The priority should be these children and waiting for their Mother to prioritise them isn't helping them. If you and their father find it difficult navigating their hurt with them, then seek professional help because if you're finding it difficult, they're finding it a million times worse.
Given the trauma that these kids have been through and their continuing difficulties, it really is hard to understand why you thought TTC was a good idea? You can never fill the hole that their Mother has made and continues to reinforce, that isn't your job. The role of you and your H is to provide a stable and loving environment and to support these children in their navigation of their emotions.
Continuing to feed them junk because their Mother did is a cop out and shouldn't be an excuse to not prioritise their health. He probably wasn't as active a parent when he was with their Mother and he's had to step up when being a single father but being the RP comes with major responsibilities.
DD was abandoned by her father and even though I was always the primary caregiver and we split when she was two, it still has a profound effect on her. Society has made it acceptable for Father's to be at best, the secondary parent and at the very worst, the absent one. Which probably explains why that some who have the RP role, have an expectation that any new partner become the primary caregiver.

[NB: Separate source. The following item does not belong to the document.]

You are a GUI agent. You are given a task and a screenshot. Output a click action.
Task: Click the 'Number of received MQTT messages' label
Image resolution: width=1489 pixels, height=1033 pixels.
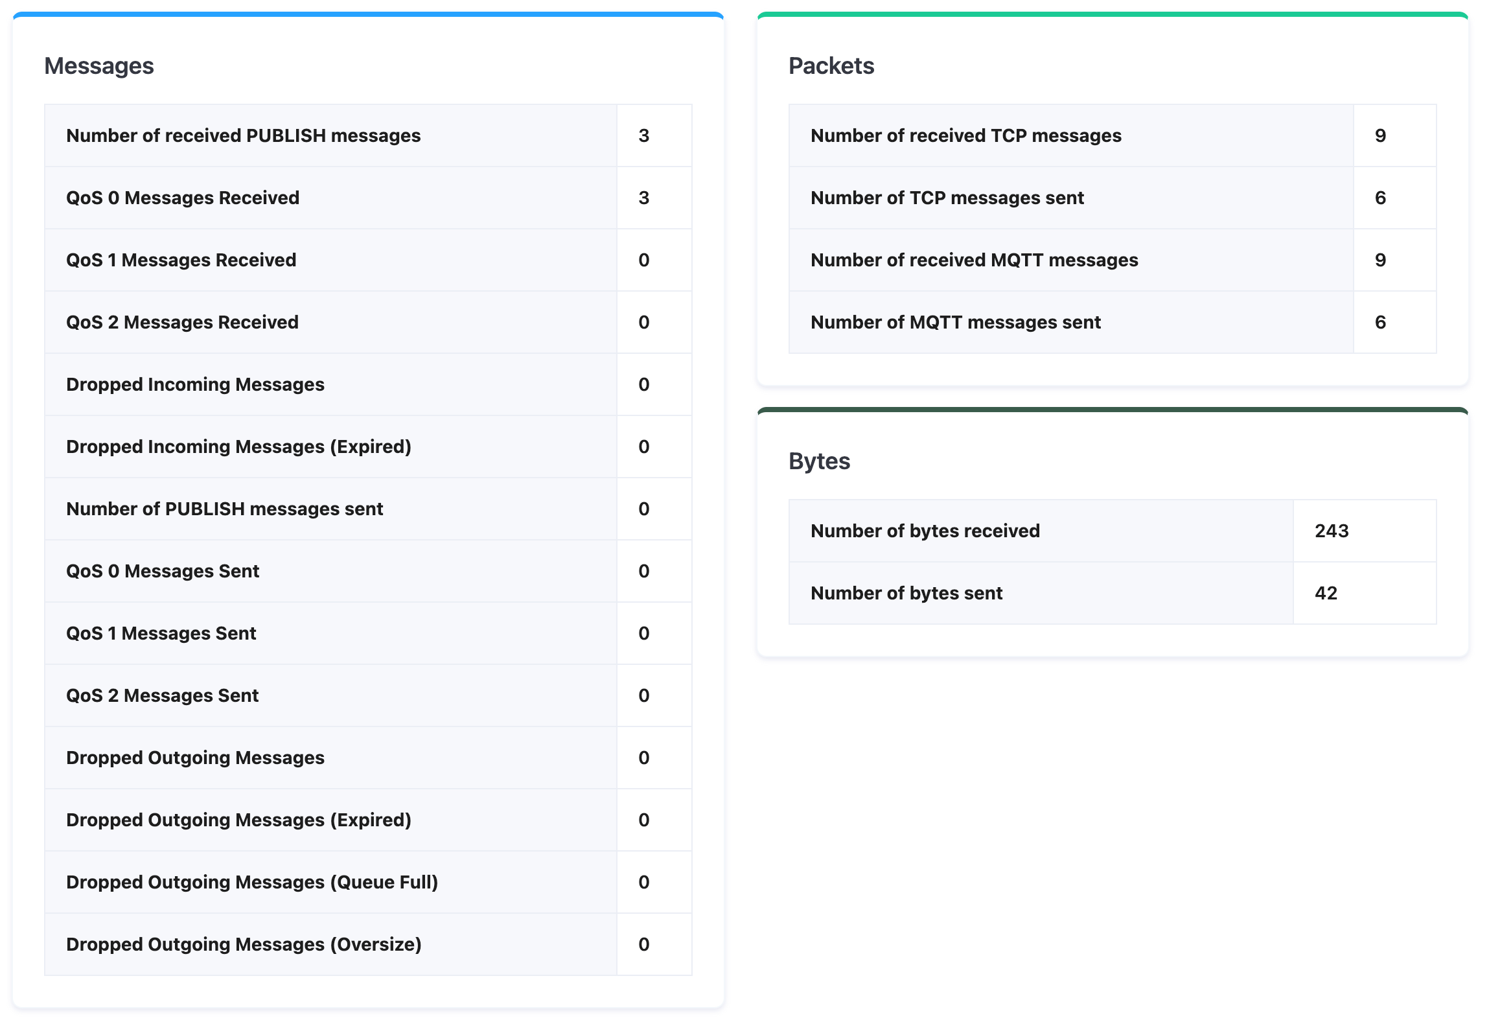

Being the resident biological parent to a child effectively abandoned by their other biological parent is difficult, being the non-biological RP is going to be harder still. So don't beat yourself up about not being able to fill their Mother's (even though she probably wasn't the best) shoes, nobody can. Yours is a supporting role and not the primary, he is their biological parent and he can't outsource the parenting of his kids onto you, that's not fair on you or these kids.